Washington Governor Jay Inslee Signs Strippers’ Bill of Rights Into Law — Here's What You Need to Know

By Trisha Andrada

Mar 26, 2024 08:30 AM EDT

Washington Governor Jay Inslee signed the strippers' bill of rights into law on Monday. According to the Associated Press, the measure creates safer working conditions for those in the adult entertainment industry and allows the clubs to sell alcohol.

Sen. Rebecca Saldaña of Seattle, who sponsored the bill, pointed out that strippers are also workers, like any other employees, who should be given the same rights and protections.

"If they are employed at a legal establishment in Washington, they deserve the safeguards that every worker is entitled to, including protection from exploitation, trafficking, and abuse," she said in a press release.

Supporters join strippers for a rally outside the Star Garden Topless Dive Bar on August 19, 2022 in North Hollywood, California.
(Photo : FREDERIC J. BROWN / AFP via Getty Images)

Strippers' Bill of Rights Signed: What Will Change?

According to the new law, business establishments should train their employees to prevent sexual harassment, conflict de-escalation, identify and report human trafficking, and first aid. 

Security workers must also be on-site, with keypad codes in dressing rooms and panic buttons in places where entertainers may be alone with clients.

The majority of the state's dancers work as independent contractors, collecting payment from customers and then being required to pay club fees every shift. 

Under the new law, owners can only collect a maximum of $150 per dancer, or 30% of the amount dancers make during their shift, whichever is lower. Late fees and other charges associated with unpaid balances are also prohibited.

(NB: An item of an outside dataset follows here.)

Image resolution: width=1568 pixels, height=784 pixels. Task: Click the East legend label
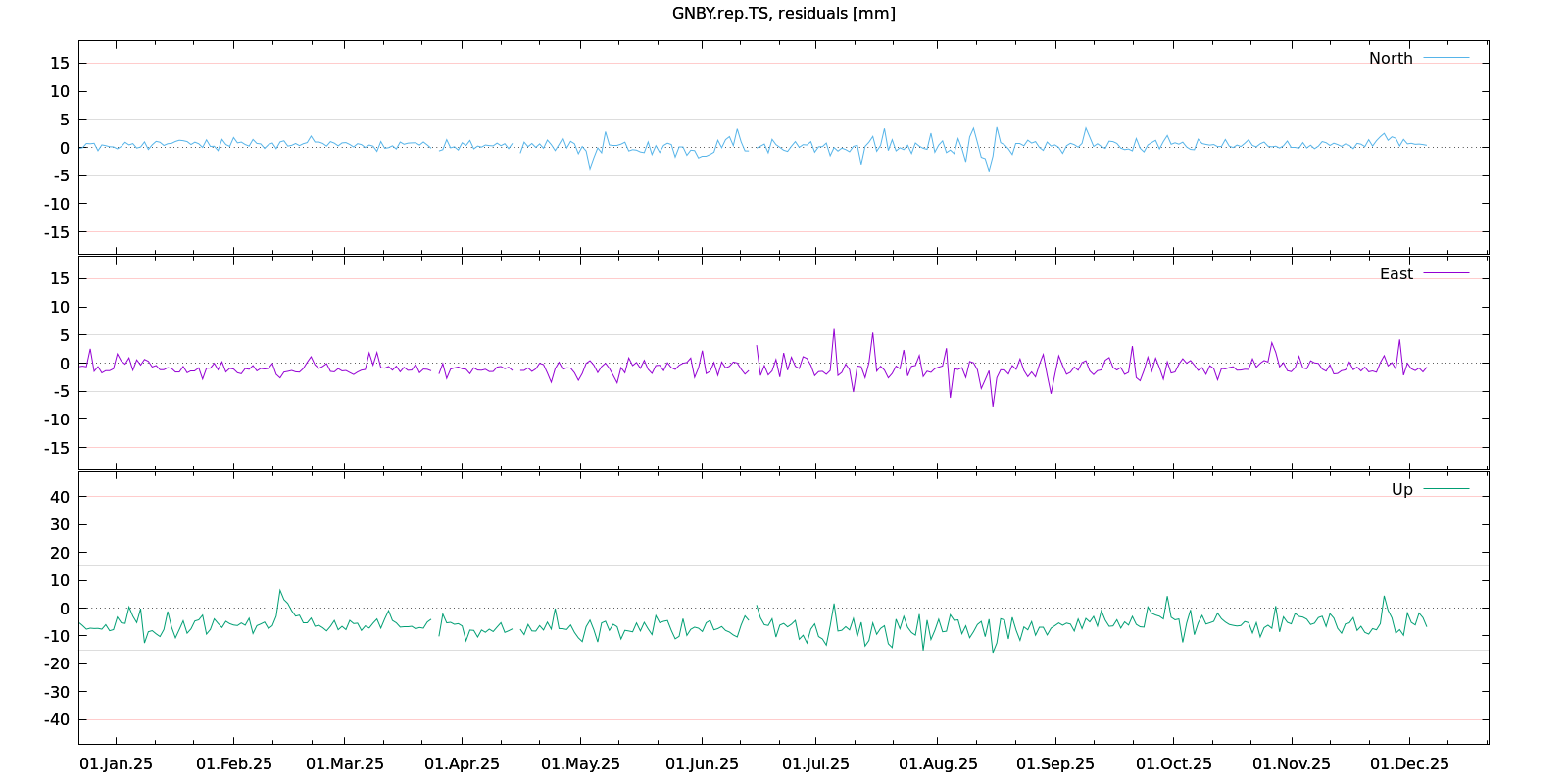point(1396,274)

The state's Department of Labor and Industries will create new regulations and recommendations by the beginning of next year to implement the modifications to workplace safety requirements outlined in the bill.

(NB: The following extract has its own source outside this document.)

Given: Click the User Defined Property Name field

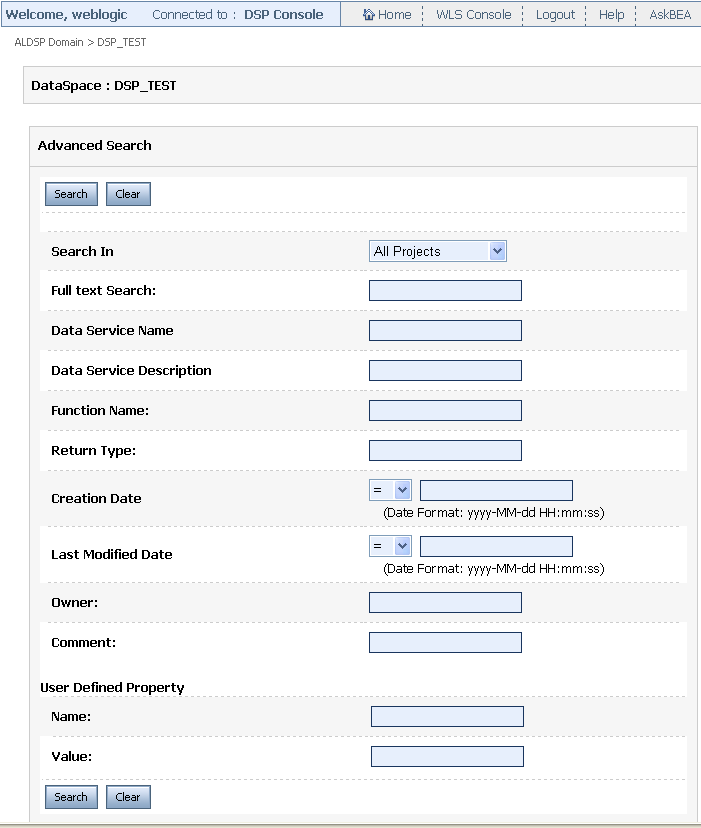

Businesses providing adult entertainment may now apply for liquor licenses. Compliance with the new safety regulations is a legal requirement for liquor licenses.

Read Also: White House Slams Funding Bill Provision That Prohibits US Embassies From Displaying Pride Flags

Strippers Are Workers Advocates for the Regulations, Alcohol Sales

The state's dancer-led group, the Strippers Are Workers, has been pushing for these laws and the sale of alcoholic beverages since 2018.

Madison Zack-Wu, the organization's campaign manager, said the group's actions started because there were significant regulatory loopholes regarding the 11 adult entertainment clubs in the state. However, others were worried that some clubs might close if the protections were implemented without adding revenue from alcohol sales.

"We don't want clubs to shut down now or in the future because that will just put everyone out of work and then put them in even riskier or more dire situations," Zack-Wu noted.

Brian Smith, spokesperson of the State Liquor and Cannabis Board, told The News Tribune that it could take more than a year to get the clubs' liquor license process in place.